Foglia
Je suis un peu déssus
Stéphane Lévesque, jeune prof de français à la polyvalente Jean-Baptiste-Meilleur, à Repentigny, a fait lire Les enfants moules à ses secondaires 4. C'est une chronique sur l'éducation que j'ai écrite il y a longtemps. « Je les ai crinqués pendant deux bonnes semaines, me raconte Stéphane, je leur disais : lisez attentivement, le journaliste vous traite de petits cons dans son article.»
Il leur a ensuite commandé un texte d'opinion d'une page: « Franchement, s'étonne-t-il encore aujourd'hui, je n'ai jamais vu des élèves aussi enragés et passionnés devant une tâche académique. Je vous envoie leurs copies.»
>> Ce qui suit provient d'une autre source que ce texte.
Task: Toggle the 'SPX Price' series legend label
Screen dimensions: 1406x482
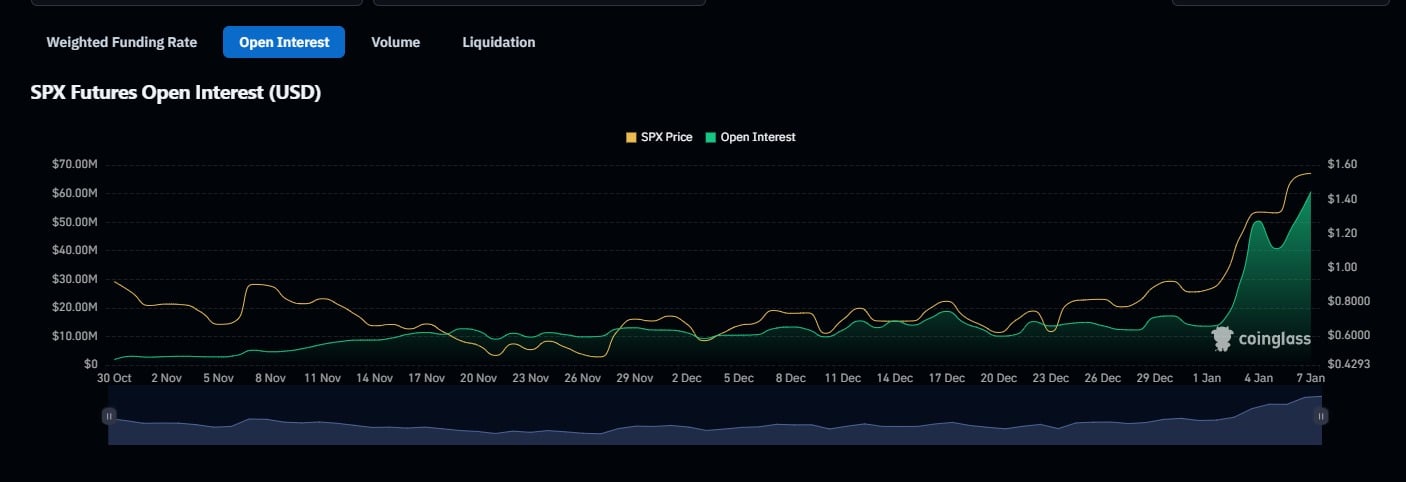Action: pyautogui.click(x=666, y=137)
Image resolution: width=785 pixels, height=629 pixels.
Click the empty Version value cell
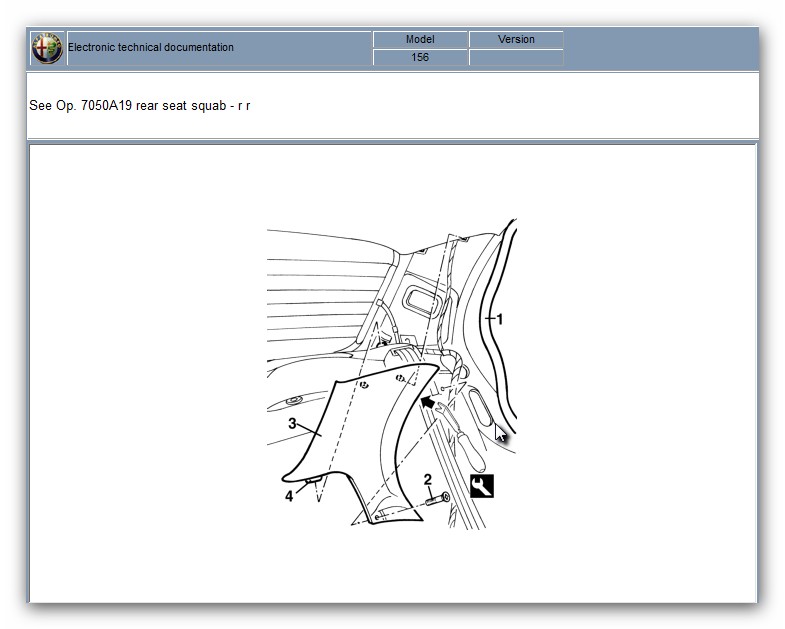tap(516, 57)
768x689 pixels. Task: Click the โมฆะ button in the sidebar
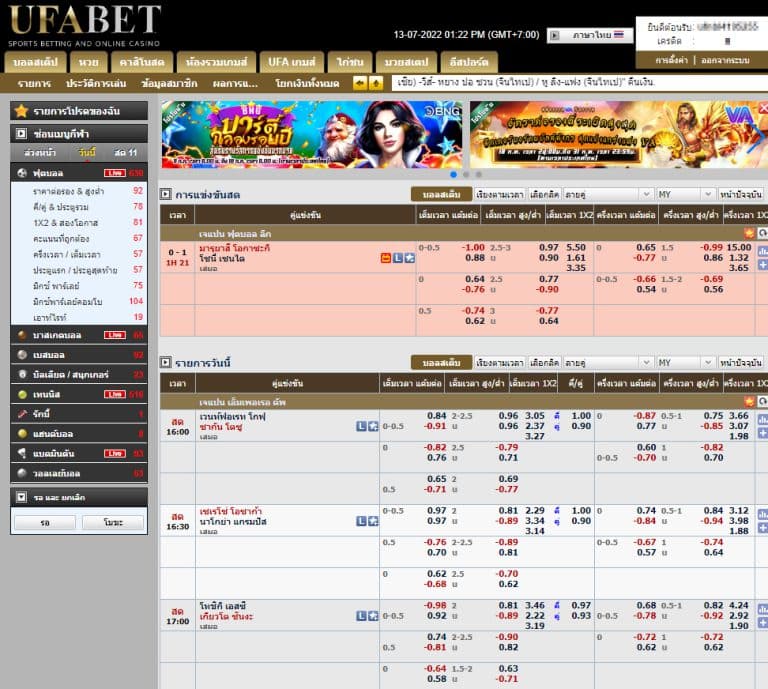point(112,522)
67 copies traversées, effectivement, par une fébrile urgence de dire. La chose est rare, je crois. Les devoirs, par définition, sont « obligés». Pas ici. Ces enfants-Ià avaient quelque chose à me dire et avaient très envie de me le dire.
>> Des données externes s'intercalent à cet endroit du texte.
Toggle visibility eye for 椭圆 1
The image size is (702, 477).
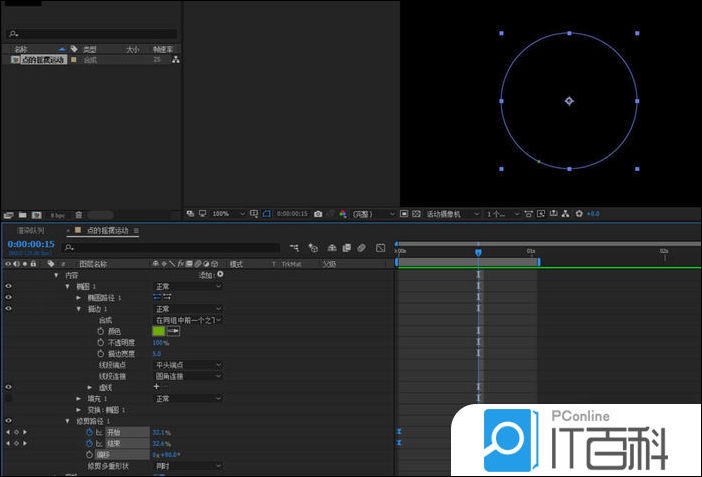tap(8, 286)

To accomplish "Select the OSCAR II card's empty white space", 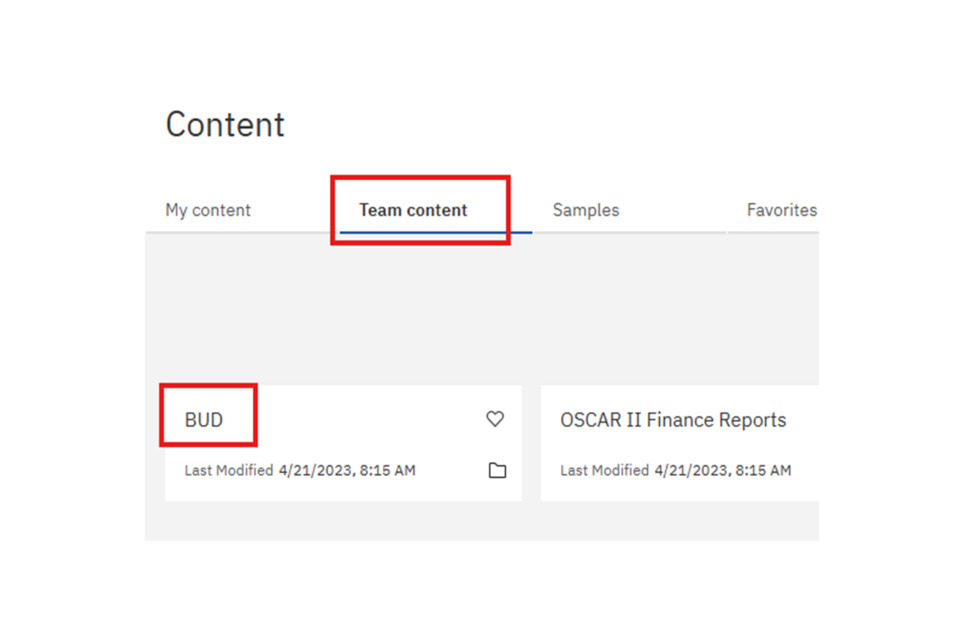I will (700, 445).
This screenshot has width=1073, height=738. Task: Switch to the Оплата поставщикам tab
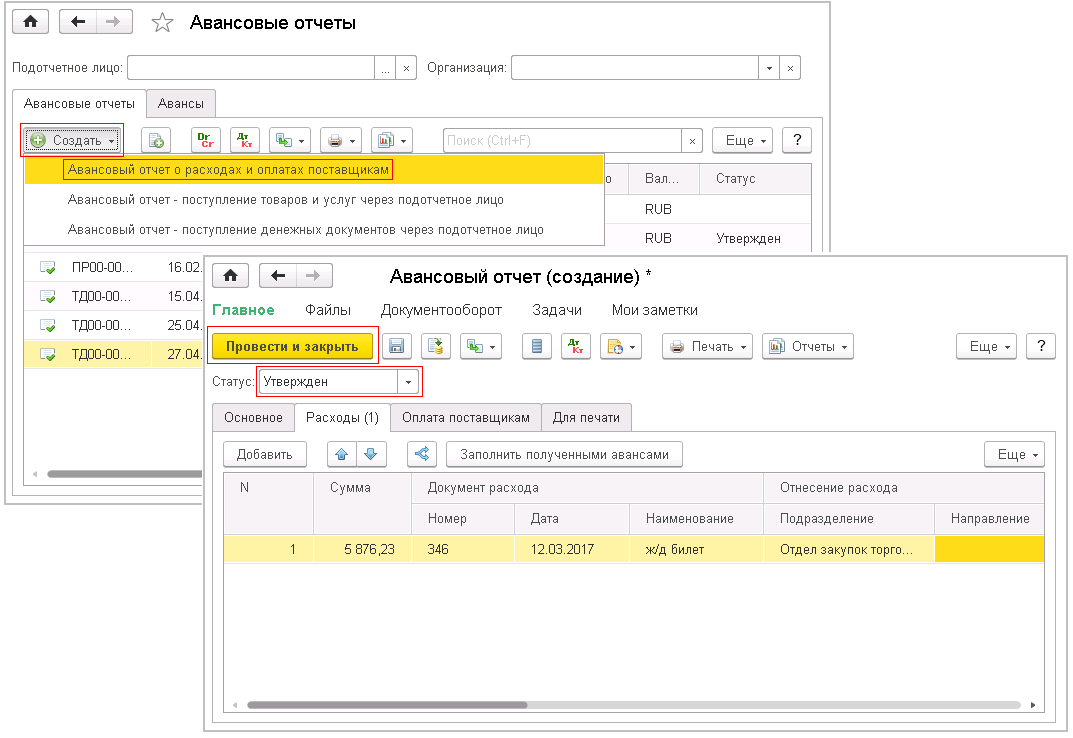coord(466,418)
Habituellement, quand on leur reproche d'avoir remis des travaux plates, ils répondent que le sujet était plate. La présente situation a ceci d'exceptionnel : ils étaient super-motivés. Ils avaient quelque chose à dire.
Le résultat? À pleurer.
Au moins 60 de ces 67 copies sont la preuve pathétique de l'échec d'un système scolaire qui bourre le crâne des enfants de choses à dire, mais qui ne leur donne plus l'essentiel, la base, les outils pour dire ce qu'ils ont à dire: une langue. Plus : un langage, c'est-à-dire une méthode d'organisation de la pensée.
Au hasard des copies: « Ces cela qui me déplaît, ces votre langage.» Une autre: «Je suis un peu déssus de ,votre article.» Un autre : «Vos propos sont insanser, vous m'éritez pas qu'on vous lise» ...
C'est le genre de fautes qui font sourire. Pourtant, lorsqu'on écrit de cette manière, c'est souvent qu'on ne sait pas lire. Ce n'est pas si drôle de ne pas savoir lire. Quand on ne sait pas lire, c'est le monde qui nous échappe.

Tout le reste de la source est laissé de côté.